Speaking at a rally in Iowa on Thursday, the former US president said he will "very, very very probably do it again" to make the country "successful and safe and glorious" again, in a direct dig at Joe Biden.
"And now, in order to make our country successful and safe and glorious, I will very, very, very probably do it again,” he said "Get ready, that's all I'm telling you, very soon. Get ready," he added.
Trump's advisors said he was speed-dialing confidantes to work out possible scenarios as he looks to benefit from expected Republican wins in midterms.
"I think like a moth to a flame, Trump will run in 2024," one senior adviser told Reuters, speaking on condition of anonymity. "I think that he wants to run and announcing before Thanksgiving gives him a great advantage over his opponents and he understands that."

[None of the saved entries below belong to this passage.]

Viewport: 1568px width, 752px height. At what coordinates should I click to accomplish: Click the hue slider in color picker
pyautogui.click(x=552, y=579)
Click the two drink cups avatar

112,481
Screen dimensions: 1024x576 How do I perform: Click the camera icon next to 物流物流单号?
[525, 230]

Although the former president has not made any official declarations till now, another adviser speaking to Reuters said the former president could make a formal announcement shortly after Tuesday’s elections and is looking forward to meeting with potential staff before making a bid.

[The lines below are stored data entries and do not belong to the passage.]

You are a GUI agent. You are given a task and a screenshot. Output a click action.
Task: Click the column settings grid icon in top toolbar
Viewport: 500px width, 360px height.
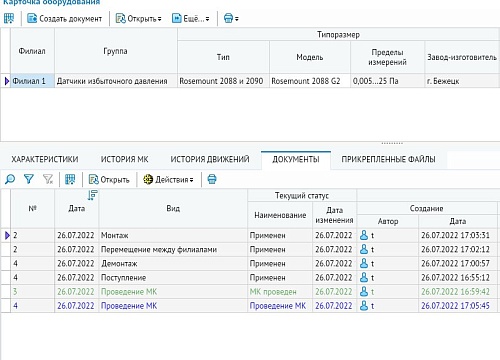click(x=9, y=18)
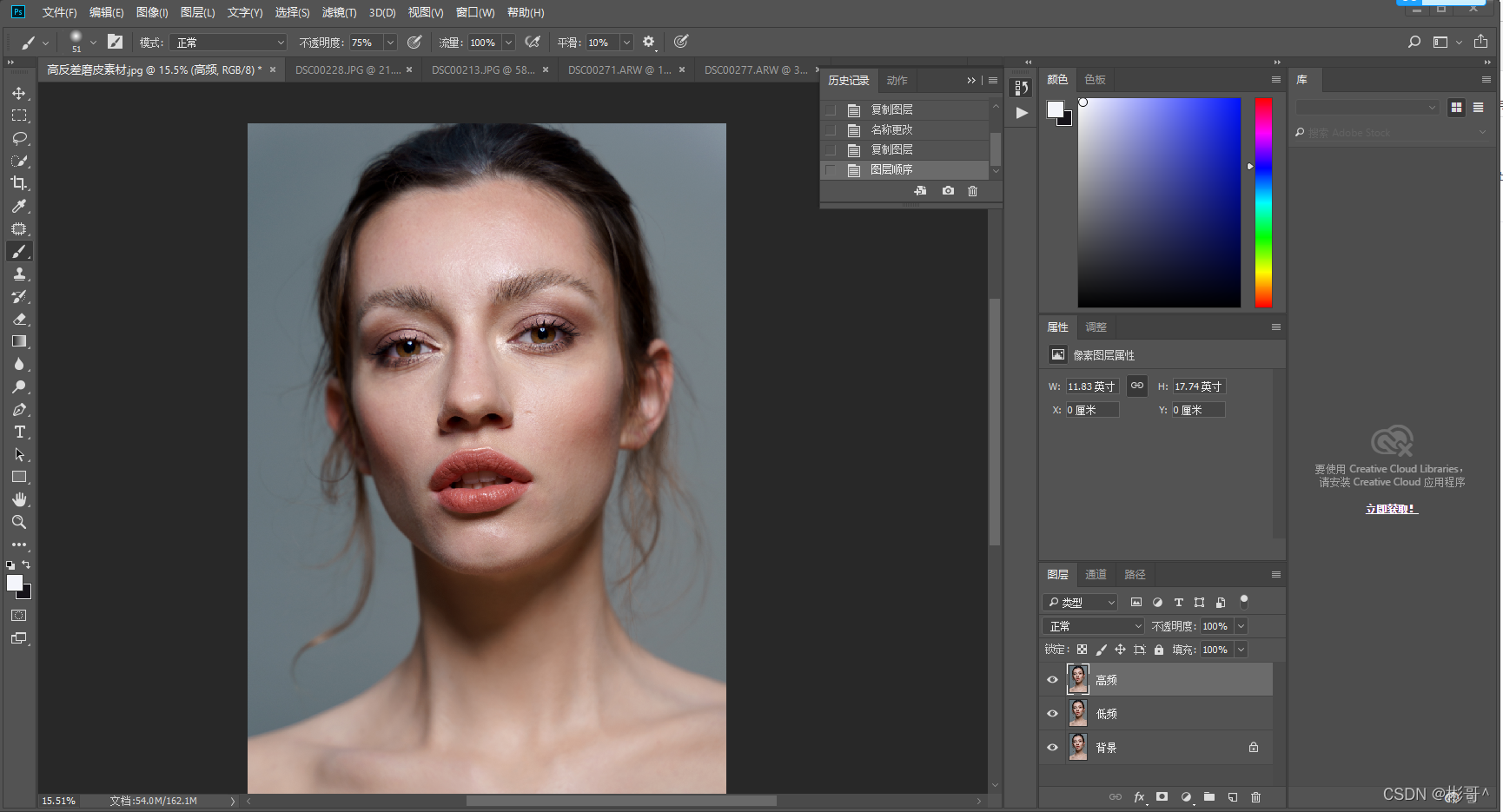Hide the 高频 layer visibility eye

click(x=1052, y=680)
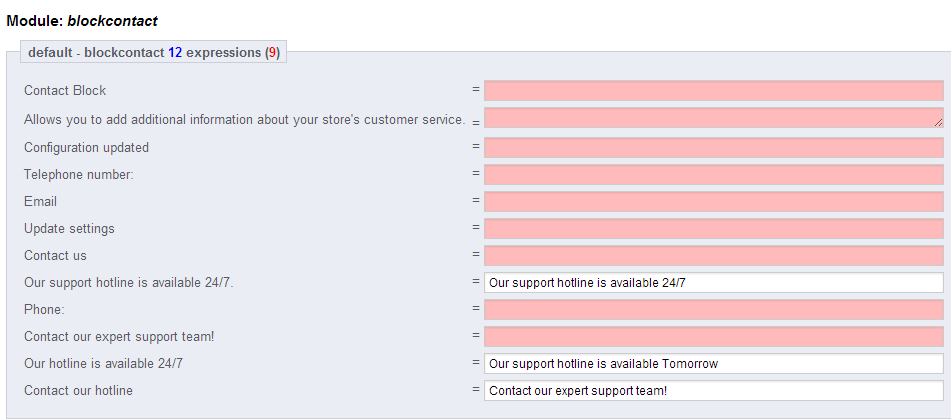Viewport: 951px width, 419px height.
Task: Click the red 9 missing translations count
Action: tap(272, 53)
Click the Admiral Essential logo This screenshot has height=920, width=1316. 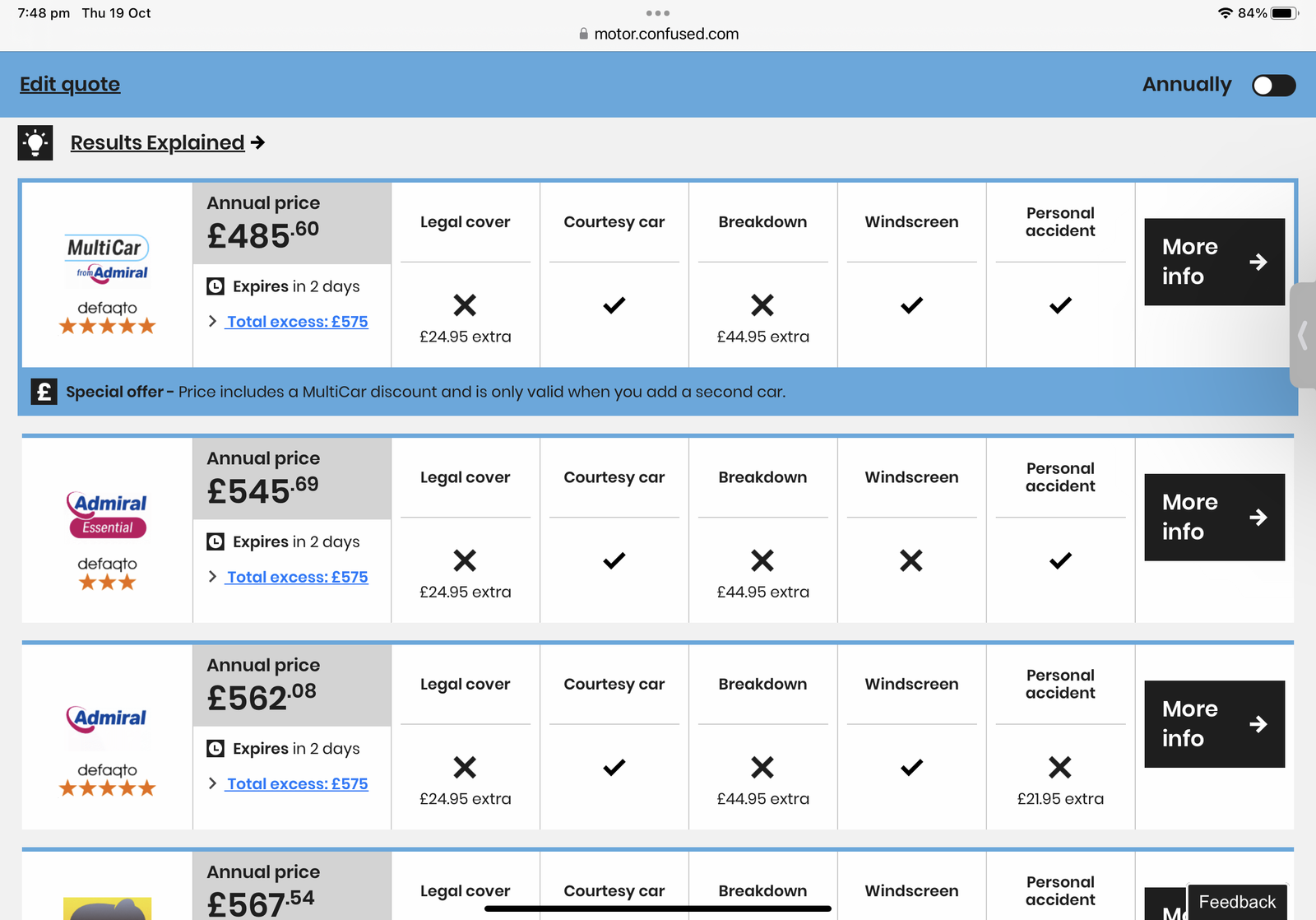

The advisers also pointed out that the former president could delay the decision or even change his mind.
Trump has featured prominently in the campaign rallies for Republican contenders ahead of the midterms. He has visited 25 states and held 18 fundraisers.
A source familiar with Trump's plans was quoted as saying that he intends to announce his re-election campaign shortly after Tuesday's elections and has been sounding out potential staff. The source was approached by the campaign to gauge interest.
Announcing his re-election campaign soon could help propel Trump in the early voting states of Iowa where he is due to appear at a rally on Thursday in South Carolina while his rivals are still working on their own 2024 plans, the senior adviser said.
His visit to Iowa came as he helped to boost Republican candidates ahead of next week’s midterm elections, and later quickly drew the attention to himself, launching once again into his unproven claims of voter fraud.
With rising inflation and a low approval rating of President Joe Biden, the Democrats' hopes about coming back to power again have dimmed.
Trump has also not been any better choice as his unpopularity grew after his eventful four years in office ended with his followers storming the US Capitol on Jan. 6, 2021, and the false claims that he made that the election defeat was the result of fraud.
According to a poll conducted by Reuters/Ipsos, Trump remains favorable to only 41 percent of Americans.
Ever since he left office, the former president has continuously held political rallies, where he has often hinted at a comeback.